EXERCISE MATERIALS section start
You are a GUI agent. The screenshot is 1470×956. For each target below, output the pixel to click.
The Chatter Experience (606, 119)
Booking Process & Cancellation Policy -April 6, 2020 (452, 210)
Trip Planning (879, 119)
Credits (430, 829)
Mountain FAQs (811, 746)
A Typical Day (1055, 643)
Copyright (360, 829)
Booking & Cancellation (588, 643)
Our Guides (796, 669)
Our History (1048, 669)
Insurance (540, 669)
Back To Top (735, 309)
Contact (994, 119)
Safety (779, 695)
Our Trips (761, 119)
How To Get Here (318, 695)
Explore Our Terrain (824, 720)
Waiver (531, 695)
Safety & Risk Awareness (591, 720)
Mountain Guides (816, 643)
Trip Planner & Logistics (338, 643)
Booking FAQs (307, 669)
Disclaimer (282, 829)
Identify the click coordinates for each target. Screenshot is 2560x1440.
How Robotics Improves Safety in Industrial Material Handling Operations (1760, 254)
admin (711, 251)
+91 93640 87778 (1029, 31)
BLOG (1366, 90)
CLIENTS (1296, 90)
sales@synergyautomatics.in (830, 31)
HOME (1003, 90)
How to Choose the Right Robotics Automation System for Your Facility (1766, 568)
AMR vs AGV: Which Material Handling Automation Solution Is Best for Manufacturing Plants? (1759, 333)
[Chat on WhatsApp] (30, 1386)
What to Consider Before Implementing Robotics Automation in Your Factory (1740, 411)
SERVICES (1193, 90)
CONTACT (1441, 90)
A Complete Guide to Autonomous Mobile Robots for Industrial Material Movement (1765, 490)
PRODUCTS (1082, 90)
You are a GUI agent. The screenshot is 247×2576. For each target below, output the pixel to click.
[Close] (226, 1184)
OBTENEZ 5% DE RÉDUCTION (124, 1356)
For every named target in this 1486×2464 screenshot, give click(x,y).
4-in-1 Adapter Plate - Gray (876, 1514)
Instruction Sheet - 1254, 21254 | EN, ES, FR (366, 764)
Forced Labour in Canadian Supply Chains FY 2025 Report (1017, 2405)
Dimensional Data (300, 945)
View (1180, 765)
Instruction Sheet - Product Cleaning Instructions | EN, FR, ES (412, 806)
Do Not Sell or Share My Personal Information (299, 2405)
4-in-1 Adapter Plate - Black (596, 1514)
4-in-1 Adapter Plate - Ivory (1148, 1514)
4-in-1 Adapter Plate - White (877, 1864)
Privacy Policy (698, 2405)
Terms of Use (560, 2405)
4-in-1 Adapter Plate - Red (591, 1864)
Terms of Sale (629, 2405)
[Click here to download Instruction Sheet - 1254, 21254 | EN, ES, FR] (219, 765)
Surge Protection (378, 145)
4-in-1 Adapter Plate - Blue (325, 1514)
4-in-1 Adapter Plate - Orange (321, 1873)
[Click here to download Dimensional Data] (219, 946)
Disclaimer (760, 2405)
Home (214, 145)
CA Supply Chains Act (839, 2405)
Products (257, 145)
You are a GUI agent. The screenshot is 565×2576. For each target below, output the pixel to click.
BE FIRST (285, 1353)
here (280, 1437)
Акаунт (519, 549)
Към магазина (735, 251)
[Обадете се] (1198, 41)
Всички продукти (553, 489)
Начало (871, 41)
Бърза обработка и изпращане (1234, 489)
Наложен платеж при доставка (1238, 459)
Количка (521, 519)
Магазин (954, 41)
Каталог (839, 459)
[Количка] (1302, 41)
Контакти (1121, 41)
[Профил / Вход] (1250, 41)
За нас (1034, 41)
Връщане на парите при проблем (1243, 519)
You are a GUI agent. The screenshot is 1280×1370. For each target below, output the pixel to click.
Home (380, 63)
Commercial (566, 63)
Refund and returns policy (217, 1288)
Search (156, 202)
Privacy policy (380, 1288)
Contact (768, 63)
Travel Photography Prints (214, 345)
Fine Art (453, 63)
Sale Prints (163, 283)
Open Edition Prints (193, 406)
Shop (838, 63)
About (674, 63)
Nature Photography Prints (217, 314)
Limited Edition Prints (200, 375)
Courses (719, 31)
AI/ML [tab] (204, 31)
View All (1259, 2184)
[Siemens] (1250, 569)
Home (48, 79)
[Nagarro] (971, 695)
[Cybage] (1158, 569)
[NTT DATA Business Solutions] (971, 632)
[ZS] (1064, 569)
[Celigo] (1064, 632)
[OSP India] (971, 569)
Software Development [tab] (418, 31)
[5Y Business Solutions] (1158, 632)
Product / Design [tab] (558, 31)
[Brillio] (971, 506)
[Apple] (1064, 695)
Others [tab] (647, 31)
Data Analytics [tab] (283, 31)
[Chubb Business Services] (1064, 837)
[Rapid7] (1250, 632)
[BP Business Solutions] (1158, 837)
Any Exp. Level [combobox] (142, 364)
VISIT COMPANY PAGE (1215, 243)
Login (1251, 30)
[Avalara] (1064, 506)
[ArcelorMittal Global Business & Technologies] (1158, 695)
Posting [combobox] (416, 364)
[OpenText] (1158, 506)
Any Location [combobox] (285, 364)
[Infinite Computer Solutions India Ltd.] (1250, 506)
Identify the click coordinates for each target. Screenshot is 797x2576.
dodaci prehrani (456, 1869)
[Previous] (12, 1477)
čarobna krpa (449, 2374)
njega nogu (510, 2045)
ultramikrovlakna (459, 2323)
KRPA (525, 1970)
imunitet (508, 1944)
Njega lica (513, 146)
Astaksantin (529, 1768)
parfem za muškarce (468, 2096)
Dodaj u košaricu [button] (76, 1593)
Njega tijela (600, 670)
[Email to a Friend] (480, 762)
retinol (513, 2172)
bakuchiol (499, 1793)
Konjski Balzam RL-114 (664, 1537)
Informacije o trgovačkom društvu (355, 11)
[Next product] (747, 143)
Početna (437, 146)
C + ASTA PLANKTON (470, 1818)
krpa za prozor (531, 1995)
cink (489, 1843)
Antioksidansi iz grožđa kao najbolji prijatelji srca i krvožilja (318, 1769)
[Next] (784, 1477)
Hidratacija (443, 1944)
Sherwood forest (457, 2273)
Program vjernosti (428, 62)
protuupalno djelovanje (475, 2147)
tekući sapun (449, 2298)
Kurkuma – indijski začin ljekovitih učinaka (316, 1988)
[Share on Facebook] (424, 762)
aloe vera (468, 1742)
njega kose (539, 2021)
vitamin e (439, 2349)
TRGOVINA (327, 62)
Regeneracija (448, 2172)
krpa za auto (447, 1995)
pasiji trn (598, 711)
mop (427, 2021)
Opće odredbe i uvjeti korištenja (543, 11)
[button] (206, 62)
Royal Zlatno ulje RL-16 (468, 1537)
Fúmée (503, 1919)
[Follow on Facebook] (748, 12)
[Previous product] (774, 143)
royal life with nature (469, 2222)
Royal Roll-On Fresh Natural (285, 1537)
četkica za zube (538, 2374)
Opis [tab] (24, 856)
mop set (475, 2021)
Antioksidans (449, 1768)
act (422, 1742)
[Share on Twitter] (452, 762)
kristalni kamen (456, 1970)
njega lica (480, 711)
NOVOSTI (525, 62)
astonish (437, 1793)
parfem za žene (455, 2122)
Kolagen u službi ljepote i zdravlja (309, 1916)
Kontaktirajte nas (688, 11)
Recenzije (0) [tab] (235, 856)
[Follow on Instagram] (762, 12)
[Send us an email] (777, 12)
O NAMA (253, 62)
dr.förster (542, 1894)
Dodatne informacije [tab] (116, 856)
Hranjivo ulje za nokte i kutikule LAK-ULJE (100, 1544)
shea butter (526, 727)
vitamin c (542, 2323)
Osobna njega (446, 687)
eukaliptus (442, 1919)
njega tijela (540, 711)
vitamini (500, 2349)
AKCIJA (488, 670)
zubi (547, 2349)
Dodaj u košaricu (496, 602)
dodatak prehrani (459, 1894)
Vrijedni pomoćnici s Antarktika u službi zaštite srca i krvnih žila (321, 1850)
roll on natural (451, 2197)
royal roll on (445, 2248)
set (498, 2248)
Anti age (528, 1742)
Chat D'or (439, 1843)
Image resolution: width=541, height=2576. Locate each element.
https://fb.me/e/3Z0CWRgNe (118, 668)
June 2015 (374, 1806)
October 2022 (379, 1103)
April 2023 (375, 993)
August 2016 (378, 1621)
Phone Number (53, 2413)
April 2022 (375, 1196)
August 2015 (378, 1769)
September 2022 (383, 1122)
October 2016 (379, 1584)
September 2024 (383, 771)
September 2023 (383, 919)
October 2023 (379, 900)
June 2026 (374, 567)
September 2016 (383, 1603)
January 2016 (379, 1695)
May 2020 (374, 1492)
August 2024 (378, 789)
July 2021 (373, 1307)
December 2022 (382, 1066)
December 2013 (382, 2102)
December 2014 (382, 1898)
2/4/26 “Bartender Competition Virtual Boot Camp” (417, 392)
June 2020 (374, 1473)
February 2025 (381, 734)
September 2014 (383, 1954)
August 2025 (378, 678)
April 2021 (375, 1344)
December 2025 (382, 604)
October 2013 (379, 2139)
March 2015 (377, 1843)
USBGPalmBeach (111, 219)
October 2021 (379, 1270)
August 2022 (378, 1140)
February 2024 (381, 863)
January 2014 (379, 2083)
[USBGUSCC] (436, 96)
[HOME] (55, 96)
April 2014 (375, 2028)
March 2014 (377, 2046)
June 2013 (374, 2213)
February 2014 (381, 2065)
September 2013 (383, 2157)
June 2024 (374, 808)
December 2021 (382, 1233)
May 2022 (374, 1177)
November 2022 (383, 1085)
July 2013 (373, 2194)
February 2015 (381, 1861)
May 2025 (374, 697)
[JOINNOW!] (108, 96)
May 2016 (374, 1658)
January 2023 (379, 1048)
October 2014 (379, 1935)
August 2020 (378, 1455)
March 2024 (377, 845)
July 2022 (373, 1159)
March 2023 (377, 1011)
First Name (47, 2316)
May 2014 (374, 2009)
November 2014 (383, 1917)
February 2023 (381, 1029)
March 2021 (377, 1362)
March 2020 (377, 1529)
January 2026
EXERCISE MATERIALS section end
ACTION ITEM: Quote only the stretch of lines that starts the data above and ends with the line containing "Back To Top (735, 309)", both included.

ANSWER BELOW:
You are a GUI agent. The screenshot is 1470×956. For each target below, output the pixel to click.
The Chatter Experience (606, 119)
Booking Process & Cancellation Policy -April 6, 2020 (452, 210)
Trip Planning (879, 119)
Credits (430, 829)
Mountain FAQs (811, 746)
A Typical Day (1055, 643)
Copyright (360, 829)
Booking & Cancellation (588, 643)
Our Guides (796, 669)
Our History (1048, 669)
Insurance (540, 669)
Back To Top (735, 309)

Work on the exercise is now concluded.